**Required action**. Please transcribe the data that follows exactly as given, leaving out every picture.

─── Supplied information

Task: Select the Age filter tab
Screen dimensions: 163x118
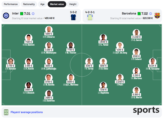Action: [42, 4]
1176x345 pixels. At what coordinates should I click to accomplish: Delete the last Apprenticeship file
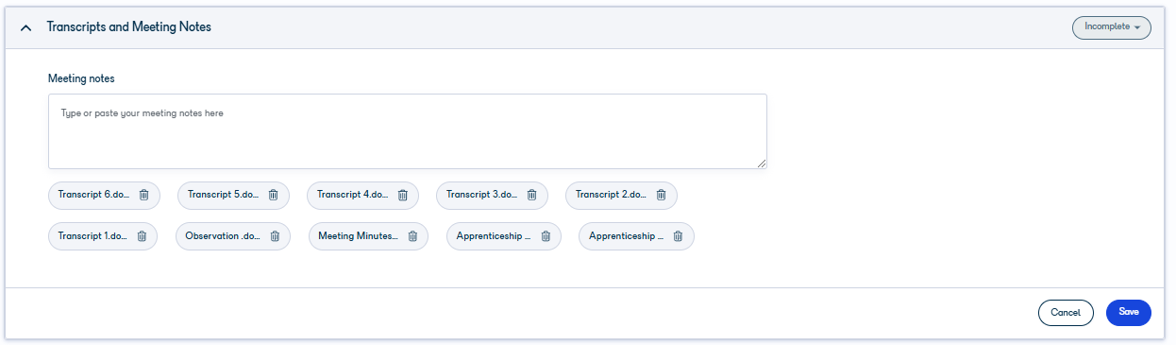pyautogui.click(x=679, y=236)
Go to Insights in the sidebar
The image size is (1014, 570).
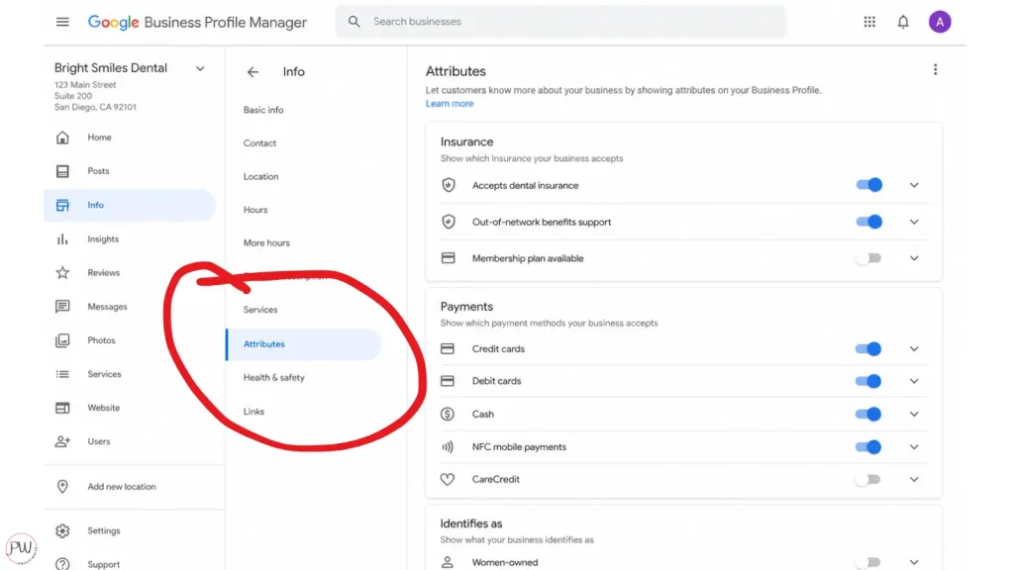pos(102,239)
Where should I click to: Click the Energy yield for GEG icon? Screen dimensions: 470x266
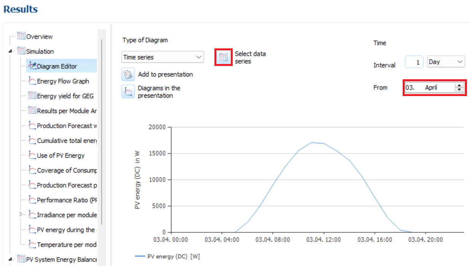[32, 96]
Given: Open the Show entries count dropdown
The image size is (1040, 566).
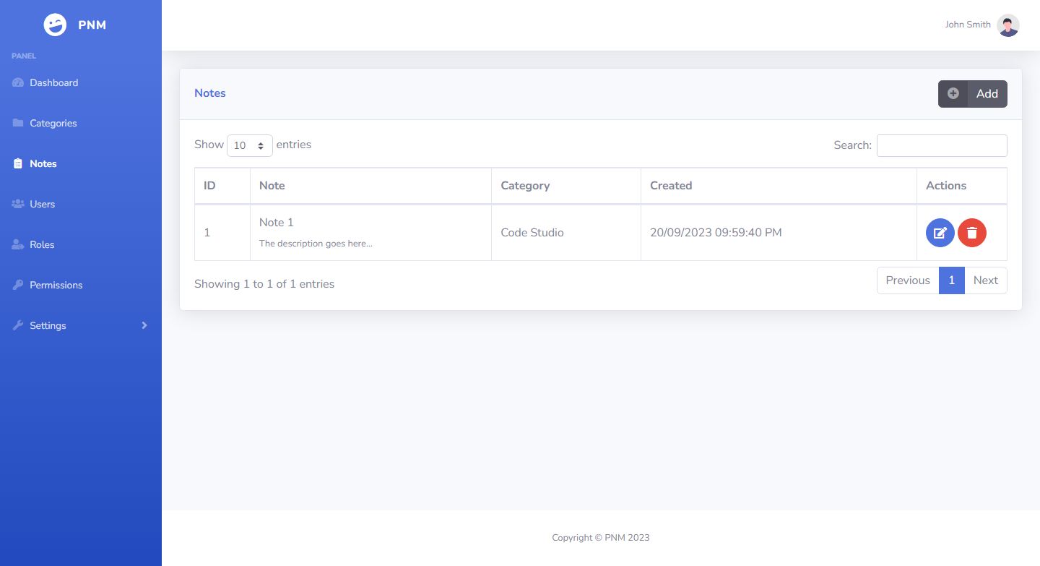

──────

**Solution to this exercise**.
Task: Select the Age filter tab
Screen dimensions: 163x118
Action: [42, 4]
1176x345 pixels. At what coordinates should I click to accomplish: Delete the last Apprenticeship file
pyautogui.click(x=679, y=236)
Go to Insights in the sidebar
The image size is (1014, 570).
pos(102,239)
Where should I click to: Click the Energy yield for GEG icon? Screen dimensions: 470x266
[32, 96]
Given: Open the Show entries count dropdown
The image size is (1040, 566).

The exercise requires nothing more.